The fourth season of The Killing begins with Sarah Linden (Mireille Enos) washing blood off her body, the pink runoff rushing quickly down the drain. It’s a telling opening statement for the final six episodes of the series, as the detective and her no less terminally troubled partner, Stephen Holder (Joel Kinnaman), must now cover up their own crime: the execution of the Pied Piper, an abductor and killer of lost young women. One of the season’s more noteworthy visual predilections is its use of blood as a sign of guilt, as Linden consistently finds flecks of incriminating forensic evidence around her home. It’s fitting, as remorse has always been a driving thematic force in The Killing, all the way back to when Linden saw the search for Rosie Larsen’s killer as a way toward redemption after failing to save another young woman.
What’s always hampered this intriguing series is the overbearingly lugubrious atmosphere that its creators have leaned on to highlight the morose emotional timbre of their characters. Set in stormy Seattle, The Killing evinces a purgatorial moodiness that grates in its heavy-handedness, from the constant overhead shots of the city to the grim, muted color palette, though the effect isn’t as catastrophically overwhelming as it was in the show’s less grounded second season. There are a handful of scenes here that are as intimate as any the series has produced thus far, mainly involving Linden and her son, Jack (Liam James), but they’re drowned out by the show’s stock, uncomplicated, and ultimately cynical outlook on the fundamental corruption of most major cultural and social institutions.

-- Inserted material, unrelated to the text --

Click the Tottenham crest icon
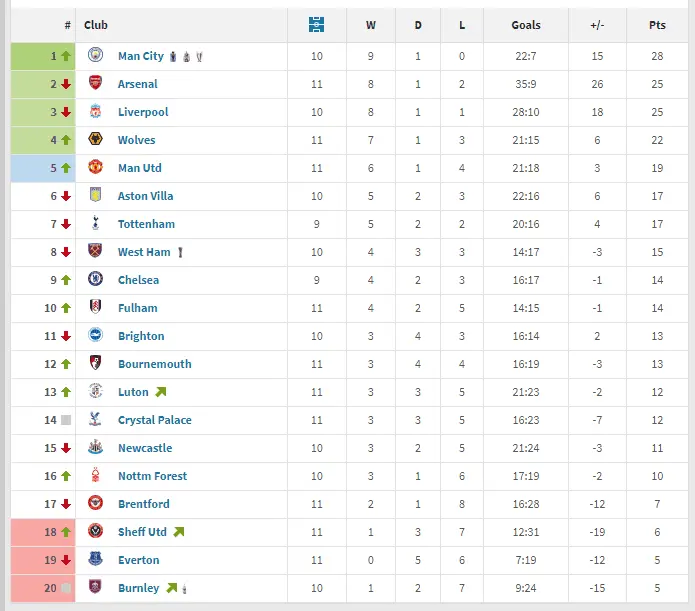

Though the specter of the Pied Piper hangs heavy over everyone, the fourth season centers on a new case as well, the brutal execution of the Stansburys, a wealthy Seattle family. Inevitably, this brood turns out to be a nest of vipers (sadistic father, molesting mother, hateful sister, etc.), and at first, clues point to the surviving family member, Kyle (Tyler Ross), a cadet at St. George’s Military Academy who barely survives what looks like a suicide attempt at the scene of the crime. The show’s writers go on to set up the expected line of red herrings for Linden and Holder to look into, including Joan Allen’s Col. Margaret O’Neal, the head of St. George’s, and a pervert neighbor with the requisite room wallpapered with peeping-tom photos of Kyle’s sister in various stages of undress. The photo room is an almost obligatory image of eerie obsession, and much of Linden and Holder’s latest investigation is written as if it were lifted from a playbook for your average police procedural—which is to say, without interest in exploring the full psychological effects of the Pied Piper case, which has rendered the SPD officers desperate, homicidal, and on the brink of madness.
For a series that had to switch networks just to provide closure for the galvanizing, open-ended third season, there’s nothing viscerally compelling about this latest manhunt, no grand expressive sense of ending. The talk-heavy interactions, familial rifts, and dense backstory, which dominates much of the dialogue, are given admirable efficacy by the cast, but the mysteries and “suspense” in this season, largely evoked by the investigation into Kyle, his family, and his school, feel predetermined, half-assed variations on the two crimes at the center of the three previous seasons. Even in its tense, involving conclusion, the final season of The Killing conjures nothing so much as a more compact recitation of its mundane pessimism, still incapable of shaking the humdrum drama and redundant thrills that forced the series to find a new home in the first place.